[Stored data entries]
--- START ---
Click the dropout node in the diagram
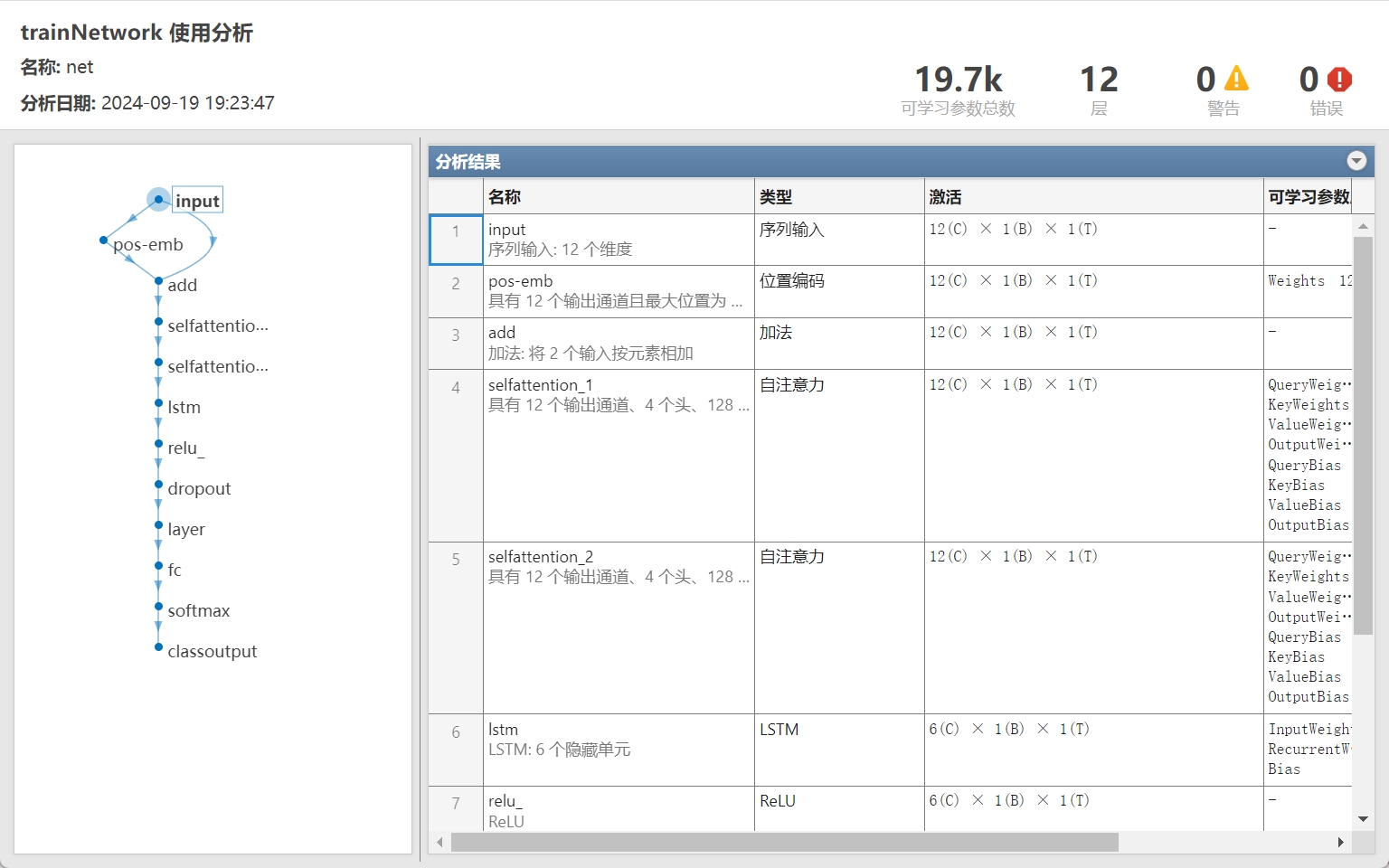The image size is (1389, 868). (x=198, y=488)
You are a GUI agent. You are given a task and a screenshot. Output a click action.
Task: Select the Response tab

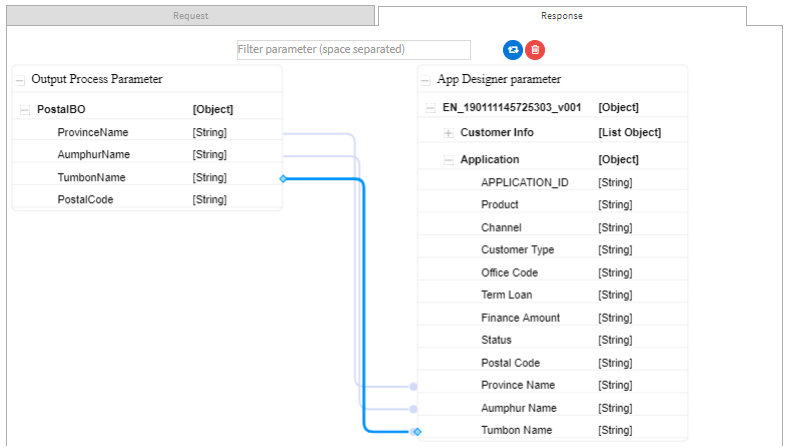coord(562,16)
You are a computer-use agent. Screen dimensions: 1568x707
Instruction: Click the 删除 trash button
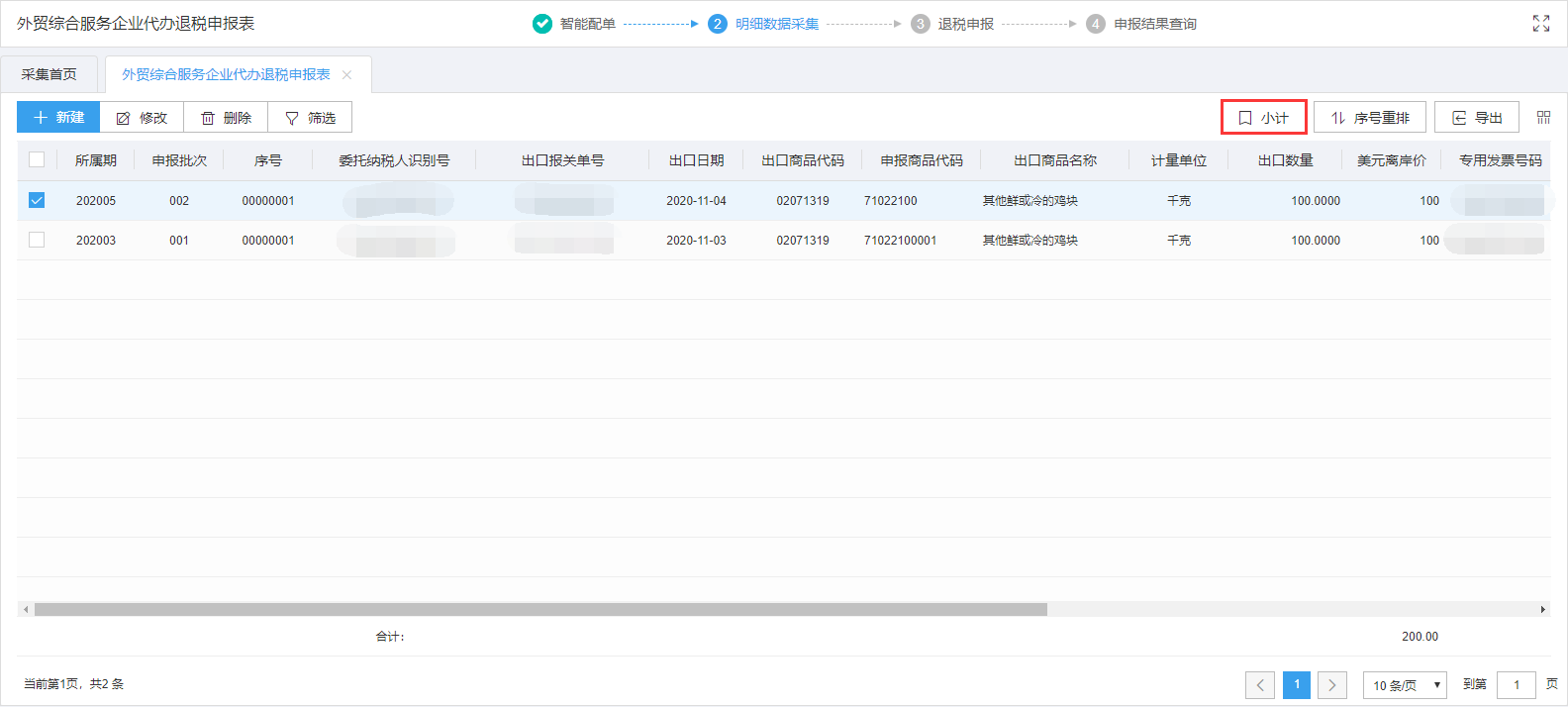226,118
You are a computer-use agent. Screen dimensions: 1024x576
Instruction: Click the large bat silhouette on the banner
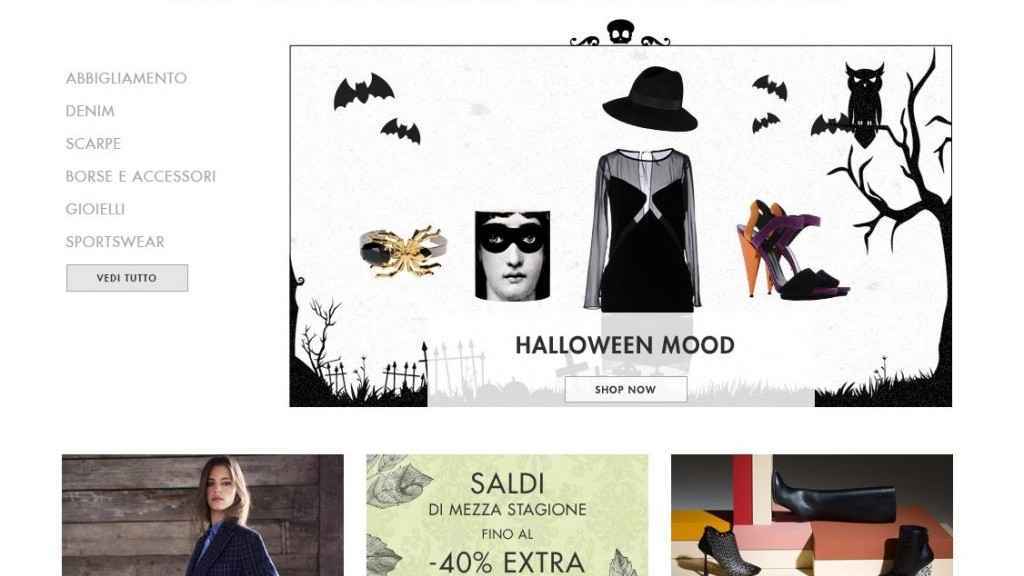click(363, 90)
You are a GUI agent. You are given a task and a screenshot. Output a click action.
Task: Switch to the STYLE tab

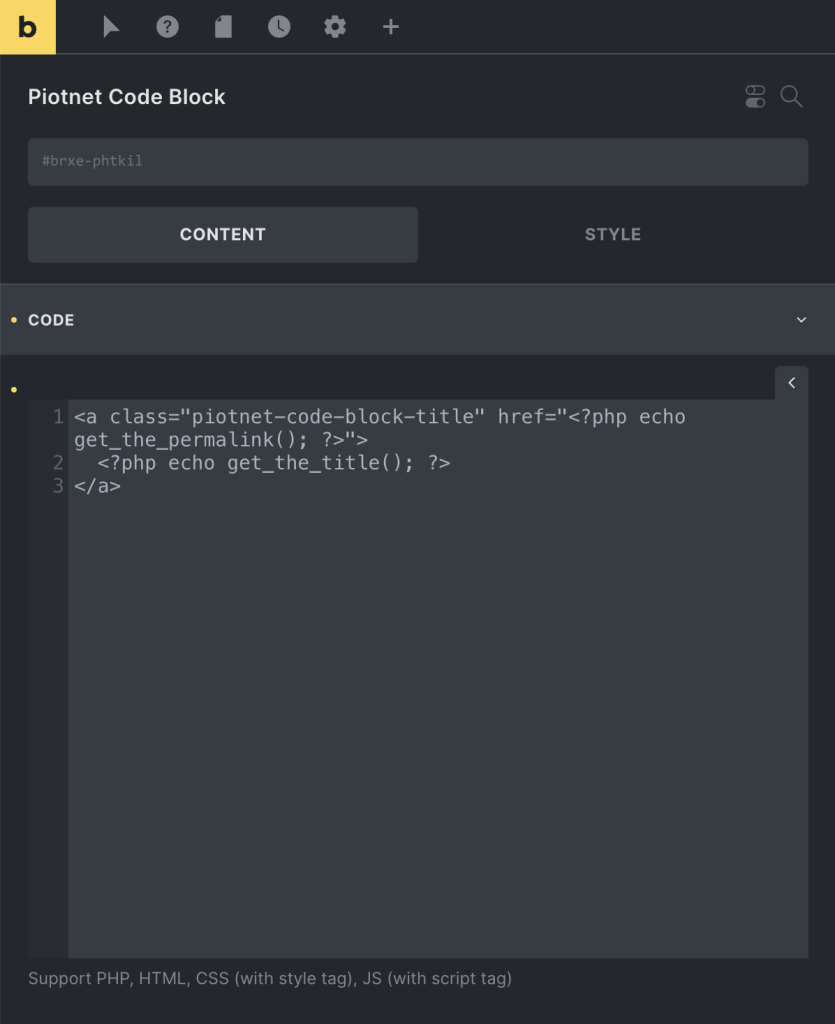point(613,234)

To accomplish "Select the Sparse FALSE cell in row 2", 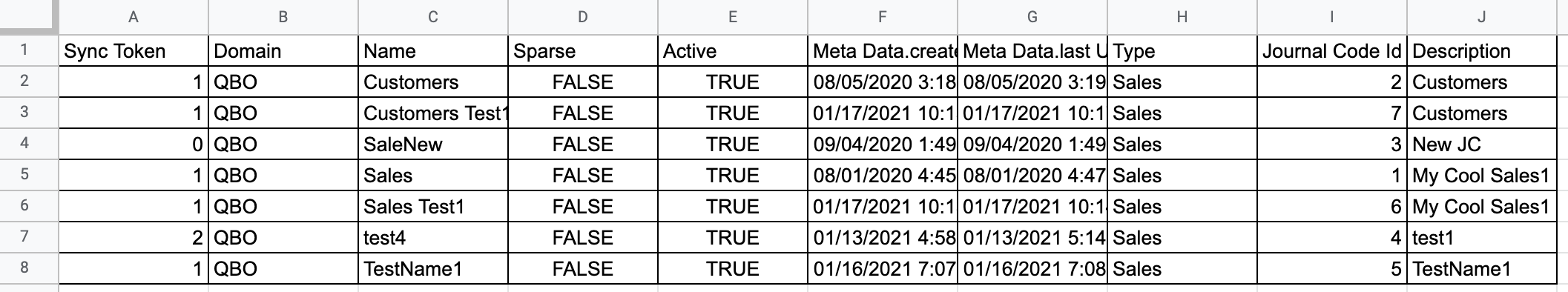I will coord(583,82).
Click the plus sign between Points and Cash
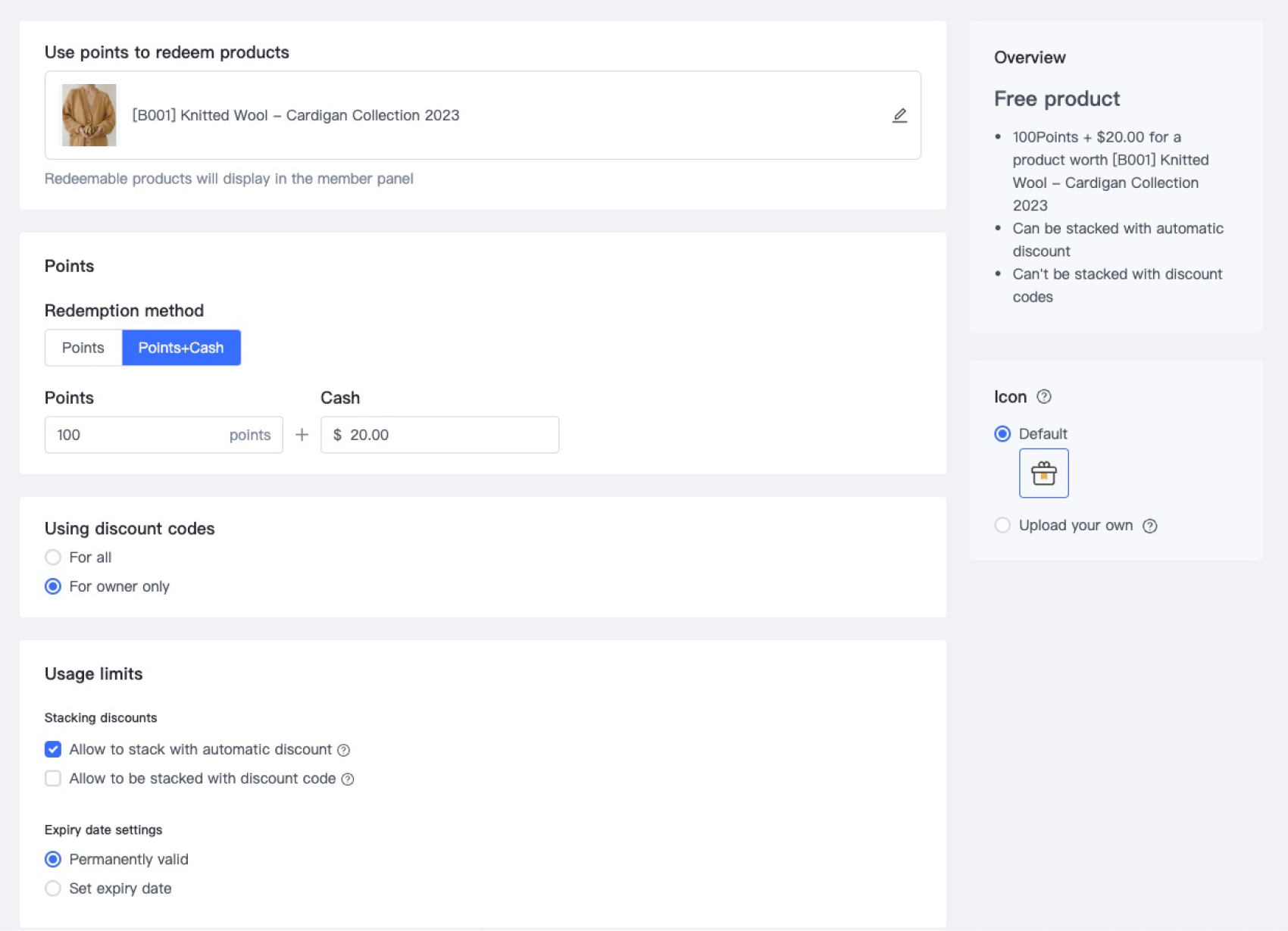 click(x=302, y=435)
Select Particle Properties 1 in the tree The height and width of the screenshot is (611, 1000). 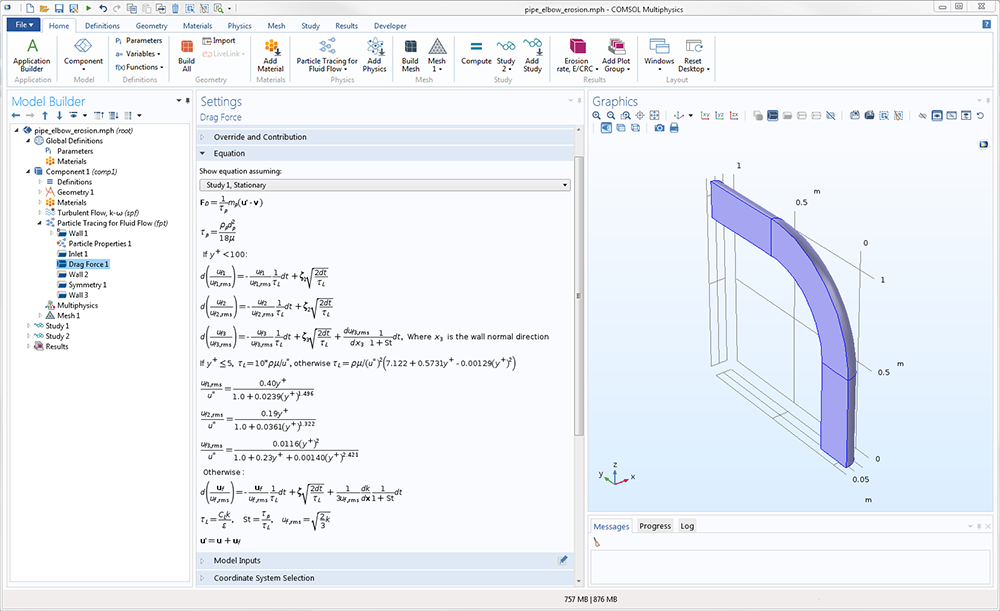99,243
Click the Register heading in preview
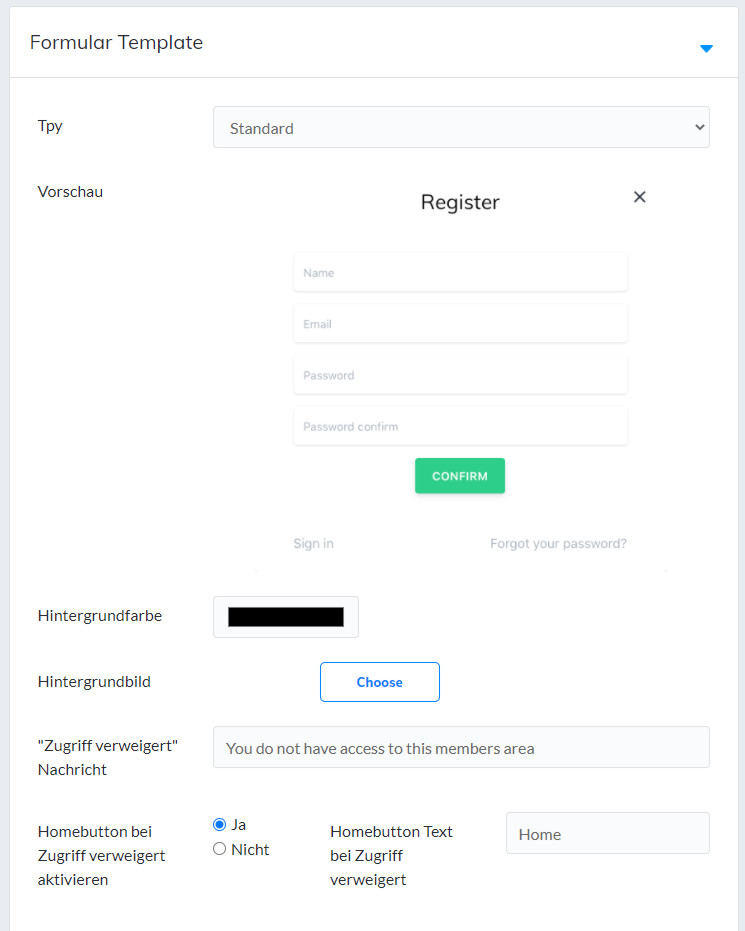Image resolution: width=745 pixels, height=931 pixels. click(460, 203)
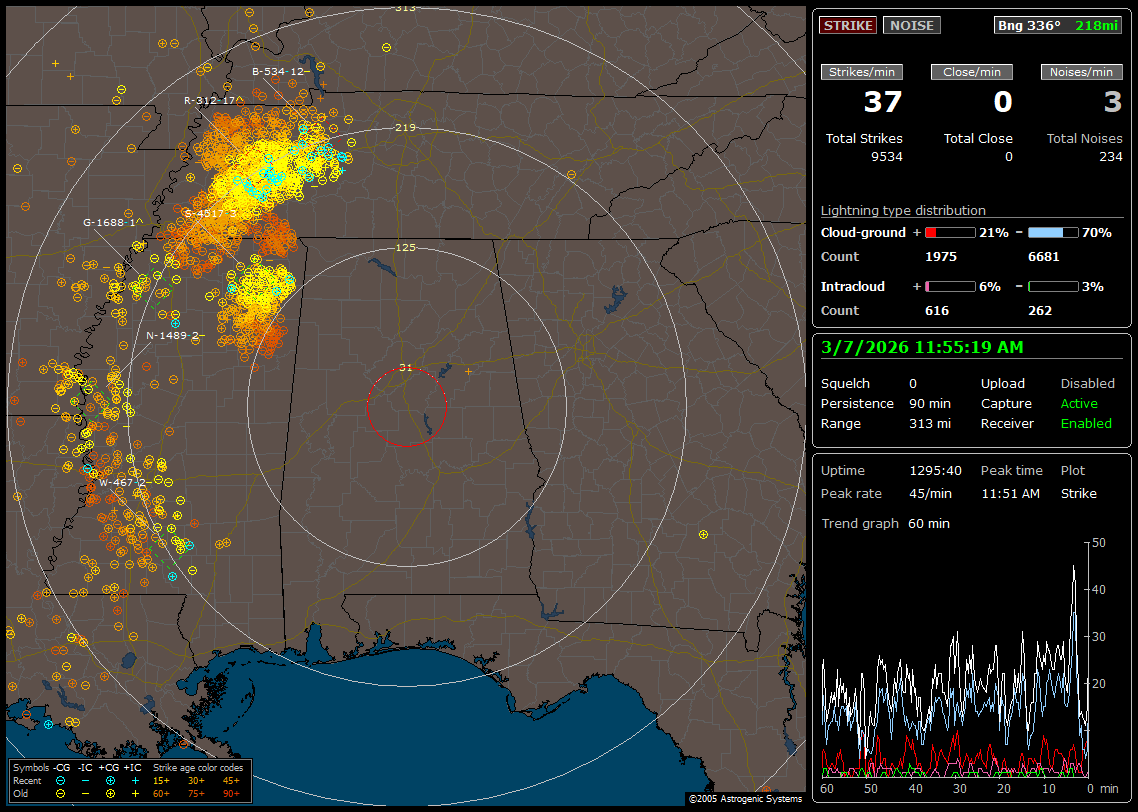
--- END ---
Return all lines in the entries above that carry the word "agent".

== Worked solution ==
You are a GUI agent. You are given a task and a screenshot. Output a click action.
You are a computer-use agent. Screen dimensions: 1568x707
You are a computer-use agent. Screen dimensions: 1024x576
You are a GUI agent. You are given a task and a screenshot. Output a click action.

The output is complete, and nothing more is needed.